The Asia Cup may not have the stature of a World Cup or a Champions trophy, but for associate nations like Hong Kong, it's an opportunity they don't get often - to rub shoulders with superstar players. Hong Kong have played against India only once – at the 2008 Asia Cup - and against Pakistan twice – at the 2004 and 2008 Asia Cup. They have lost all three times.
"It is great to be able to play against this calibre of teams in back-to-back games,” coach Simon Cook, who has been in-charge since 2015, tells CricketNext. “This is where associate teams can really learn and experience what it’s like to play against top full member nations.
"The players learn how to construct innings, pressure that these teams create with the ball and in the field. You don’t tend to learn these things until you experience them first hand."
Cook understands expectations from his team aren’t very high but has the confidence that his players are capable of springing a surprise.
"The reality is that we are out resourced in every aspect and in that regard all the pressure is on the full members,” he says. “On our day, we are capable of hurting any team. Our players just need to believe in themselves and play with the freedom that they did to get us to this point. It's an ideal stage to show what they can do as a team and as individuals."
The journey since 2015 has been a long one for Cook – a former fast bowler who represented Kent and Middlesex, playing 141 first class matches and picking 342 wickets.
"It has been interesting with its highs and lows, we finished third in World Cricket League but then lost the ODI status in qualifiers,” he says. “Every team has its ups and downs and it was a shame that we were unable to adapt and react to the circumstances around us at the time. To win the next big tournament after the Qualifiers shows that the tournament was a one off and shows that we are still a good team.
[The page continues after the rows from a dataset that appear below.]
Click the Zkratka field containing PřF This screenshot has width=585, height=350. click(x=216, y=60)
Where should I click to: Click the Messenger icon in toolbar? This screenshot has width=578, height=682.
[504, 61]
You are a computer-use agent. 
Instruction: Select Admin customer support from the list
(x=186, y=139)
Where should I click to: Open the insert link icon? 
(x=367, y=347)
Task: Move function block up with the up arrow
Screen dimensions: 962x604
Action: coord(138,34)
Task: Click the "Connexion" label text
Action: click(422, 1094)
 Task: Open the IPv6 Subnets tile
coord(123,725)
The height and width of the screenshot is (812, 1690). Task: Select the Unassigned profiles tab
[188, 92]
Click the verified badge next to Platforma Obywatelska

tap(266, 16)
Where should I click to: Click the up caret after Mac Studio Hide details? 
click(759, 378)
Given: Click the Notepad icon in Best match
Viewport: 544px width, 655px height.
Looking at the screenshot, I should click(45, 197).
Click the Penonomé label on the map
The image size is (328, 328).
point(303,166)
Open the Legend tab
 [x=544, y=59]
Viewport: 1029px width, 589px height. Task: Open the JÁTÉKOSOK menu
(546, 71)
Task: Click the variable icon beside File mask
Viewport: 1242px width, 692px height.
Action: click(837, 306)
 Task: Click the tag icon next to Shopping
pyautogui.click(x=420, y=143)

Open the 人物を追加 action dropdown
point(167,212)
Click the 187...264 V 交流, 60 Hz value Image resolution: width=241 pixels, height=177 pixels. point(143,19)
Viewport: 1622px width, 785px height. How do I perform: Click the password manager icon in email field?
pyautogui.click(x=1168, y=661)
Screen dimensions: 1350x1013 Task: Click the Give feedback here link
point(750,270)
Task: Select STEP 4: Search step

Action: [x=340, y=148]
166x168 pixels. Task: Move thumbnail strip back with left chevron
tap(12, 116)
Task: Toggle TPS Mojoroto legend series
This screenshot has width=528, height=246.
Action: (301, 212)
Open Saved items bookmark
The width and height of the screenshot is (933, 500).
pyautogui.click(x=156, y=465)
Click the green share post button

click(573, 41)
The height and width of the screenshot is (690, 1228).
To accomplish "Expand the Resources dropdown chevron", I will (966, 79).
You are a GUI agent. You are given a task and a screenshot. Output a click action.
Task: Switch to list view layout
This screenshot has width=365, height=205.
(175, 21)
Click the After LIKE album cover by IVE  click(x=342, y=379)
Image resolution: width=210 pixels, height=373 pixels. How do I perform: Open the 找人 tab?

"We are constantly battling facilities usage, this year for example we have only access to 13 turf training sessions in 9 months when we are not playing. This is clearly a challenge that most clubs would struggle to overcome let alone an international team.
“On the flip side the government supports all international sports with access to funding for preparation tours without which we would not be able to complete at this level. We have an agreement now with an educational institute that works with our players to ensure that they are the fittest that they can be and this is an area that I believe that we can get and have an edge on most associates."
The most satisfying aspect of the job for Cook is to see for when one of the players he has worked with, finally deliver on the ground.
"Likes of Babar Hayat, Anshuman Rath and Nadeem Ahmed have been the headline players but emergence of Aziaz Khan and Ehsan Nawaz has been really good to see,” he says. “They have developed into really good and smart cricketers. As a coach this is what you are looking for. The trophies will come if you are producing the players.”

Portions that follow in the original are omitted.